Here is what I shared on 4/22 during our in-class user testing:

https://www.figma.com/proto/6h1CGlZPn3R9d9S9jomXV7/prototype?node-id=1%3A2&scaling=min-zoom&page-id=0%3A1

The overall feedback I got was pretty positive, they seemed to like this uncommon version of group dating. Specific suggestions were:

  1. Somehow make it more personable in the questionnaire, not only questions about activities but about the person themselves and what they look for
  2. Potentially add photos/profiles of who will be attending the activity
  3. Allow for people to invite their friends for added safety
  4. Have activities with maybe a focused thing, like a group effort or partner up, i.e. scavenger hunt
  5. Possibly add preferred duration to the questionnaire
  6. Preference of how guided they want it to be (leaders from the company to guide the date?)

These were all fair suggestions, and I did consider them all when updating my prototype:

  1. As I go further, I do want it to be more personable. In this updated version it hasn’t really changed in that respect other than including gender/sexual preferences. The questionnaire is arguably one of the bigger areas I need to do continued research and interviewing for so there will probably be several iterations of it before reaching a final. It’s tough to figure out that sweet spot of having the right number of questions so people aren’t tired of filling out information but also having the right types so that there can be an indication of what activities the person may want to see as well as the type of person they want to meet. I am also debating removing the question about types of activities the user does not like altogether because there is a huge list of possibilities and it might make more sense to filter matches based on the type of person each user is looking for rather than activities. If someone happens to hate mini golf, they can just ignore that when they see the event list. I also want to figure out the right way to have level of importance indicated. For example someone may be religious or have dietary restrictions but I want to add the ability to indicate if they care about these things in a partner, to allow for more or less openness.
  2. I considered this during initial conception and then decided against it, and after hearing it brought up during testing I still think I am going to leave it out. I want to leave in some mystery about who people are meeting up with. And, it allows people to give others a chance. There are plenty of instances where people get to know someone who initially wasn’t their “type” and then end up feeling a connection, so I won’t include photos with the event.
  3. This idea didn’t initially occur to me, but I really liked it. I thought not only for safety but in general having a friend there could help calm nerves or in general make people more willing to go out, so in the prototype I added a feature to let users invite their friends to sign up and/or join an event with them.
  4. This idea is something that may also come along down the line of polishing, I think for now my focus is still on the functions and wording of the site to have it make sense and be something that people would want to use. The specifics of what types of dates to include seem less on the priority list, but I do like this idea and think it could make for a good bonding experience. I also think having it be something where maybe at some point people switch partners so they get a chance to get to know more than one person would be good.
  5. I’m still debating this suggestion, I can see why it would be good input but similar to the “which activities do you not like” it may be unnecessary because people usually know how long something might last (or an estimate could be added to each details page) and they can avoid it. Because depending on their mood or the day they might want to choose something shorter or longer. There could, however, be an additional “Filter” option on the Events page so that each time they search they can adjust preferences. That way it would be a separate thing from the profile Questionnaire.
  6. My goal with this website was to avoid any sort of guide or requirement for a leader whatsoever, for the sake of simplicity so I’m not sure if this is something I will be including.
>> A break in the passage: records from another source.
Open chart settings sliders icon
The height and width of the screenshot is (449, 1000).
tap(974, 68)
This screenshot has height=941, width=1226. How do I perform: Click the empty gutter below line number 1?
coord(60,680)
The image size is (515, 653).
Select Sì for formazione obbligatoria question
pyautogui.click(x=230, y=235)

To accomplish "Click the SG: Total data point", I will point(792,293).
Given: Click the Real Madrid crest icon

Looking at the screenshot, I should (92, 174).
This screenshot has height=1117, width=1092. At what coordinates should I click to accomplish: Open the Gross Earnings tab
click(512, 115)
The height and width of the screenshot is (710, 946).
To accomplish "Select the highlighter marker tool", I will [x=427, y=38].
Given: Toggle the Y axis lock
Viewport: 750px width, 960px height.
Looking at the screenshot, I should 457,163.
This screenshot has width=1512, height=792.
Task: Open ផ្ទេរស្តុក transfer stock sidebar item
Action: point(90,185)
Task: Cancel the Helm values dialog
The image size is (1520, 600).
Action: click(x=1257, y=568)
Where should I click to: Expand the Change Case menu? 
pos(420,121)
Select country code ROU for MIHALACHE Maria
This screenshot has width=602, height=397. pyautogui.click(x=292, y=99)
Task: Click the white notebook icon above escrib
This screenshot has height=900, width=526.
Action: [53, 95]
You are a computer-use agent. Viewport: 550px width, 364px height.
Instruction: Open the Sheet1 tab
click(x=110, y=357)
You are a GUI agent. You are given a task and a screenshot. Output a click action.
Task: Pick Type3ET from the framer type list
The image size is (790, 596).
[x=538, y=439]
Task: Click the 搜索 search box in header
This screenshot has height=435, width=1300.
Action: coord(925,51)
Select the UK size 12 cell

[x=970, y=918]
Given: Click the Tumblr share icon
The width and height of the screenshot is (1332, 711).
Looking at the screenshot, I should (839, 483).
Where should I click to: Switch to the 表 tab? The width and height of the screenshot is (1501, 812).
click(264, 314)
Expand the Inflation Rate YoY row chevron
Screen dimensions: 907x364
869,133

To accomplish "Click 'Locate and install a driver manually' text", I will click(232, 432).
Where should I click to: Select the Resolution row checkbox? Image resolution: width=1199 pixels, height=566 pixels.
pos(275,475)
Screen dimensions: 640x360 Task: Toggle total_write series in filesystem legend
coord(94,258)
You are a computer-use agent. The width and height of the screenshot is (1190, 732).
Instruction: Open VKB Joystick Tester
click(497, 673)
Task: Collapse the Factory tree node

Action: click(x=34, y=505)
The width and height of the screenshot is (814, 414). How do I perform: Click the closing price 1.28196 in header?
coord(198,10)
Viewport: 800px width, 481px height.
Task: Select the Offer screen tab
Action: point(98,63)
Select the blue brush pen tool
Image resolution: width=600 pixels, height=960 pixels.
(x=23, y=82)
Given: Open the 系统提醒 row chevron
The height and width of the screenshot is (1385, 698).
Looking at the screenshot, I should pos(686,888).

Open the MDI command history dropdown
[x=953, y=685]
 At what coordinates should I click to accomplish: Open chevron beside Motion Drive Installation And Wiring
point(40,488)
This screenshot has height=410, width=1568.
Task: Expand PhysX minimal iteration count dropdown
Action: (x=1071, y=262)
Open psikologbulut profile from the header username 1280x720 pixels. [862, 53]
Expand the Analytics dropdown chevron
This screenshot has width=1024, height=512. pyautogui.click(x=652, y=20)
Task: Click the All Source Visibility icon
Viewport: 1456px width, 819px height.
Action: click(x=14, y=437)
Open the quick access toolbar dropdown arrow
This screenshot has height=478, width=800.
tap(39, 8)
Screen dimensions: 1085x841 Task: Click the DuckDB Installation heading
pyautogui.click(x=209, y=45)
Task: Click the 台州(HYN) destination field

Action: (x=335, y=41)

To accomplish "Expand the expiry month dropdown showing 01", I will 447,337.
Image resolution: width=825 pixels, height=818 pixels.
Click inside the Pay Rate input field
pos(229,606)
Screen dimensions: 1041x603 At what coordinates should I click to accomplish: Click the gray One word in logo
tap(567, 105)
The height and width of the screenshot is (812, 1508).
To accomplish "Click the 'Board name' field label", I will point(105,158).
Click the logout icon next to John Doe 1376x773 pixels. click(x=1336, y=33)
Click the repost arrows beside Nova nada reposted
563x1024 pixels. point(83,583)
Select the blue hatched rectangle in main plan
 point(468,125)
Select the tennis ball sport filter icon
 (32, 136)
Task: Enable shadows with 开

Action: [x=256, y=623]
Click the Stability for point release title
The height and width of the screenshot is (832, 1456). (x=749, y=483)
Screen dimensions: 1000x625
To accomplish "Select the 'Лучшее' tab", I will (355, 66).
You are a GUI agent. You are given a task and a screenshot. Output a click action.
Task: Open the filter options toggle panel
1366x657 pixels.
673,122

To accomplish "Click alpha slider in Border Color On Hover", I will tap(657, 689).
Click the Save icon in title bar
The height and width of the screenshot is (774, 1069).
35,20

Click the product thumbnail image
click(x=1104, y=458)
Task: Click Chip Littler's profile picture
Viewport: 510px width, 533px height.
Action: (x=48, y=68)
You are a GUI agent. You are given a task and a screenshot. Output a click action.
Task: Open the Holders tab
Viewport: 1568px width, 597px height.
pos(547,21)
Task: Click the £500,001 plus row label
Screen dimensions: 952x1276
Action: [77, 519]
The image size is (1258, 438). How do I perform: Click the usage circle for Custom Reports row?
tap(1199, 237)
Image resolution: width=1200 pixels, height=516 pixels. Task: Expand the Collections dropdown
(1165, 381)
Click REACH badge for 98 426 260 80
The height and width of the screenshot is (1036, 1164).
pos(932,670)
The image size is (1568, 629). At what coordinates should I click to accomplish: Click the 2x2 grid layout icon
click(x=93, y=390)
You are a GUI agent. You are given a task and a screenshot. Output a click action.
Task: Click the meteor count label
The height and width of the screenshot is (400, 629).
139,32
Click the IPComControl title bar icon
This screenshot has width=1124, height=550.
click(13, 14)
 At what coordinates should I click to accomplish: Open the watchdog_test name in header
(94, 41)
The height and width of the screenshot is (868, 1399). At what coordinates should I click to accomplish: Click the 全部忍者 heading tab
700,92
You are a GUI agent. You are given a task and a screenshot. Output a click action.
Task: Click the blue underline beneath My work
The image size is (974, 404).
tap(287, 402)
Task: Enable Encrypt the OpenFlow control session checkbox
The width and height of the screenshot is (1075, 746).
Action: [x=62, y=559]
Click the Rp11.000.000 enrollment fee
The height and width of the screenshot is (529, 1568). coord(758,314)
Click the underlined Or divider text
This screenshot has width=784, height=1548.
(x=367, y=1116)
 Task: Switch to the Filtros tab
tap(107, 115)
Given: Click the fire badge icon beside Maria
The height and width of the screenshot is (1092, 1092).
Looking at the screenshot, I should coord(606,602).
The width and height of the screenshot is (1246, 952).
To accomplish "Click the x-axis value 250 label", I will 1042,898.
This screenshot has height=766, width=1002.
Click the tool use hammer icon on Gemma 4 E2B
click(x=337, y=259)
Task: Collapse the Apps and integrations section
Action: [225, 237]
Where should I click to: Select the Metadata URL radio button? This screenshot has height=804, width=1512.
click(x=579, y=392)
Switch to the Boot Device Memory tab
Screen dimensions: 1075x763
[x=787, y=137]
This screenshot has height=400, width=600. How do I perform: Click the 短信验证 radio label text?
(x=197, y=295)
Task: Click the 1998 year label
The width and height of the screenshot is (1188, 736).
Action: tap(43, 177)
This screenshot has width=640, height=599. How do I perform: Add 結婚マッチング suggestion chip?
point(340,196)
Here is a slightly updated version of the prototype:

https://www.figma.com/proto/G9obocFjhJrxkyXkjQU7MO/p2?node-id=1%3A2&scaling=min-zoom&page-id=0%3A1

I added a bit more explanation of the concept to the How it Works page, and added a detailed page for one of the events, to simplify the Calendar page.

After speaking with some people about the penalty, some felt that $30 was a bit high and might make them turn away from trying it or quit if they had to cancel on short notice. $20 felt more like a doable penalty, enough where they wouldn’t want it to happen but it wouldn’t be too bad or keep them away. They also liked the idea of a group date where everyone pays for themselves and there’s no confusion about who has to pay or how much it will end up being. The additional comments I got were related to physical characteristics. It does prompt me to look into how much more specific I should make the questionnaire portion. For instance, the app Hinge allows users to choose which ethnicities they are open to matching with. At first I was surprised to learn about this feature, doesn’t is sound sort of racist? But if we’re being honest, that is something of concern for more people than we care to admit. And after thinking it over, I don’t think it necessarily has to be considered racist, especially if an app as large as Hinge is continuing this, then couldn’t that be something to include? I was also told that weight matters too. A lot of people rely on dating app photos to determine body type, and by creating this blind dating scenario, that removes the ability to know what your dates will look like. So I do need to look into both of these areas and decide how to approach them.

My ongoing struggle is figuring out the right way to find and talk to people, and especially get feedback on the types of questions I should include on the questionnaire, but after constantly trying to think of something I decided using dating apps that exist could be a great way to see if people on there are willing to talk about their experiences and answer questions related to my project.